FMCG Circle of Trust

FMCG Circle of Trust

By Julie Bramley, Market Insights & Research Consultant, Circana, NZ
Alistair Leathwood, Head of Media Analytics, Circana ANZ

Last week, some of New Zealand’s most prominent consumer packaged goods companies gathered for an exclusive event hosted by the Circana team. The sharpest minds in the business discussed the latest trends, issues and challenges facing our industry. The over-arching theme of the evening was resilience – the importance of maintaining agility, efficiency and effectiveness in a fast-moving environment. The packaged goods sector has faced incredible challenges over the past few years, from the pandemic; through supply chain shocks, labour shortages and floods; to an unprecedented increase in cost of goods. Despite this, manufacturers have continued to deliver the exceptional quality that keeps New Zealand produce in demand all over the world, whilst innovating with new flavours, formats and products.

Shoppers spend more at supermarkets amid tough economic conditions

With ongoing inflation and rising living costs, Kiwis are spending more at the supermarket than ever before. However, the increased spending is not purely due to high prices – shoppers are also buying more products. Food and beverages are driving unit growth in New Zealand – in contrast to many other international markets, where volumes have declined. We have seen a shift in dining behaviour as cost-of-living pressures have driven a decrease in out-of-home spending and an increase in home cooking. There has always been a strong inverse correlation between hospitality and grocery volumes: as one grows, the other shrinks. It’s no surprise, therefore, that supermarkets are experiencing record sales. In the fiscal year ending March 24, 2024, Kiwis spent $18.4 billion in-store, a new annual high. Nearly all food and beverage-related departments are in growth, with the sole exception of alcohol (driven by changing behaviours around liquor consumption).

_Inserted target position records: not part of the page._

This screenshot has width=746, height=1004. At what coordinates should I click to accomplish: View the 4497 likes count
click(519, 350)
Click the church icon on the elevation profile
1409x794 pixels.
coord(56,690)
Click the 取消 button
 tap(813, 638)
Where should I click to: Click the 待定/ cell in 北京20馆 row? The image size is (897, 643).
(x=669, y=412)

The resurgence of the centre-store

The store’s centre aisles (Cooking, Baking, and Grocery departments) are currently driving one out of every five dollars of growth as customers seek cost savings and ways to enhance their family meals. This 22% share of growth, is comparable to the levels of 2009 and the GFC, when the centre-store tipped 28% of total supermarket growth. Home cooking ingredients are at the heart of this, particularly Indian and Mexican foods, dried pasta, and herbs and spices – which all experienced unit growth of more than 8%. Combined, shelf-stable departments are growing twice as fast as chilled fresh department in unit growth.

Private Label in growth mode

Private Label, which accounts for 14% share of total prepackaged grocery spend, has been outperforming branded at a total level since 2022 (when Private Label was plagued by supply issues). Seven in thirteen departments (excluding tobacco and general merchandise) have private label products that make up more than 10% of the total value.  Within those seven departments (Baby, Bakery, Cooking & Baking, Dairy, Frozen, Grocery and Paper Products) private label accounts for 29% of overall value growth, compared to 18% overall.

New Products are working harder

New Zealand FMCG manufacturers have continued to innovate, despite the challenging conditions. While the number of new product launches is down 18% from the previous year, sales of new products have performed better, increasing 12.2% in value and 7.4% in unit sales. Collaboration is a clear theme: more than $3 million in sales have been generated by manufacturers working together through a variety of successful collaborations and cross-promotions. Hellers and Bluebird went all-in with a mash-up of sausages and Burger Rings; Cookie Time paired up with Fix & Fogg to make a Cookie Time spread, and Cookie Time flavoured donuts were made with Krispy Kremes. L’affare paired with toffee pops to create an espresso flavoured toffee pop, cleverly named Flat Whites (as opposed to our personal preference -Coffee Toffee Pops!)  TimTams continued their run of taste collaborations, getting together with Nescafe to create an indulgent mocha drink. These are just a few of the imaginative partnerships that are winning with consumers as they seek novelty and affordable indulgences amid restrained overall retail spending.

The road ahead

Despite some signs of disinflation, consumers and businesses alike will face another difficult year as pressures on household budgets remain high. The overall retail market is soft, and the most recent forecasts indicate that Official Cash Rate (OCR) will not fall until at least the end of the year, bringing with it the promise of lower mortgage payments. On the positive side, annual food price inflation has slowed to 0.7% in the most recent March 2024 figures. In addition, the continued squeeze on out-of-home food spending and declining volumes should lead to supermarkets remaining as the channel of choice. Retailers and manufacturers can capitalise on shoppers’ desire to find value, seek new ways to spice up their meals, create ‘fakeaways’ at home and look for opportunities to treat themselves with affordable indulgences.